TASK INSTRUCTIONS: Please print each of the entries below exactly.
(Beginning of EXTRACTED DATA)
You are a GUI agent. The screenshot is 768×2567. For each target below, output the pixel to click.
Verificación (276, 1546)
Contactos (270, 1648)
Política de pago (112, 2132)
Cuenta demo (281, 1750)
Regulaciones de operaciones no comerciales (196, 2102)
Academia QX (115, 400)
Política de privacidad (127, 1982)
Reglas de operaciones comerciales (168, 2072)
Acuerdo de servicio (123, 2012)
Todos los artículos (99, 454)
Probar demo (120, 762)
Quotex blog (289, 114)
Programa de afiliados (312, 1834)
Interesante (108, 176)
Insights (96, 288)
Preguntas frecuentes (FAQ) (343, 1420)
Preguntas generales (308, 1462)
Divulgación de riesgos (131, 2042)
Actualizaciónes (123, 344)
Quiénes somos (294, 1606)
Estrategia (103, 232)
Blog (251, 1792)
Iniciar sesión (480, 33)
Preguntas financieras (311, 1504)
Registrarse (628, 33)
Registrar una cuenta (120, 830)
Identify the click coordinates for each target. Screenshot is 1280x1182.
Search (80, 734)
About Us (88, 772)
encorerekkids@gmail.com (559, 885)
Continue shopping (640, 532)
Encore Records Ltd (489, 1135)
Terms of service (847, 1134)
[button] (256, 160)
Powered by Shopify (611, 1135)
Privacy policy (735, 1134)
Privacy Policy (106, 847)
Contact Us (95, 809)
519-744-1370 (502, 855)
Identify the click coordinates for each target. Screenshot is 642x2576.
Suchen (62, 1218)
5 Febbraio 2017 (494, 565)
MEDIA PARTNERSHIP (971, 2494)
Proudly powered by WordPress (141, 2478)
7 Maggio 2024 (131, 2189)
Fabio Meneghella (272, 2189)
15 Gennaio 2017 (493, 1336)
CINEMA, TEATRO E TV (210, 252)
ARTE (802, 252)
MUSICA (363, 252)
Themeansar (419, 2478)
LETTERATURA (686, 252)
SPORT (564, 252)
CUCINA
(End of EXTRACTED DATA)
FINISHED EXERCISE:
You are a GUI agent. The screenshot is 768×2567. For each target below, output the pixel to click.
Verificación (276, 1546)
Contactos (270, 1648)
Política de pago (112, 2132)
Cuenta demo (281, 1750)
Regulaciones de operaciones no comerciales (196, 2102)
Academia QX (115, 400)
Política de privacidad (127, 1982)
Reglas de operaciones comerciales (168, 2072)
Acuerdo de servicio (123, 2012)
Todos los artículos (99, 454)
Probar demo (120, 762)
Quotex blog (289, 114)
Programa de afiliados (312, 1834)
Interesante (108, 176)
Insights (96, 288)
Preguntas frecuentes (FAQ) (343, 1420)
Preguntas generales (308, 1462)
Divulgación de riesgos (131, 2042)
Actualizaciónes (123, 344)
Quiénes somos (294, 1606)
Estrategia (103, 232)
Blog (251, 1792)
Iniciar sesión (480, 33)
Preguntas financieras (311, 1504)
Registrarse (628, 33)
Registrar una cuenta (120, 830)
Identify the click coordinates for each target. Screenshot is 1280x1182.
Search (80, 734)
About Us (88, 772)
encorerekkids@gmail.com (559, 885)
Continue shopping (640, 532)
Encore Records Ltd (489, 1135)
Terms of service (847, 1134)
[button] (256, 160)
Powered by Shopify (611, 1135)
Privacy policy (735, 1134)
Privacy Policy (106, 847)
Contact Us (95, 809)
519-744-1370 (502, 855)
Identify the click coordinates for each target. Screenshot is 642x2576.
Suchen (62, 1218)
5 Febbraio 2017 (494, 565)
MEDIA PARTNERSHIP (971, 2494)
Proudly powered by WordPress (141, 2478)
7 Maggio 2024 (131, 2189)
Fabio Meneghella (272, 2189)
15 Gennaio 2017 (493, 1336)
CINEMA, TEATRO E TV (210, 252)
ARTE (802, 252)
MUSICA (363, 252)
Themeansar (419, 2478)
LETTERATURA (686, 252)
SPORT (564, 252)
CUCINA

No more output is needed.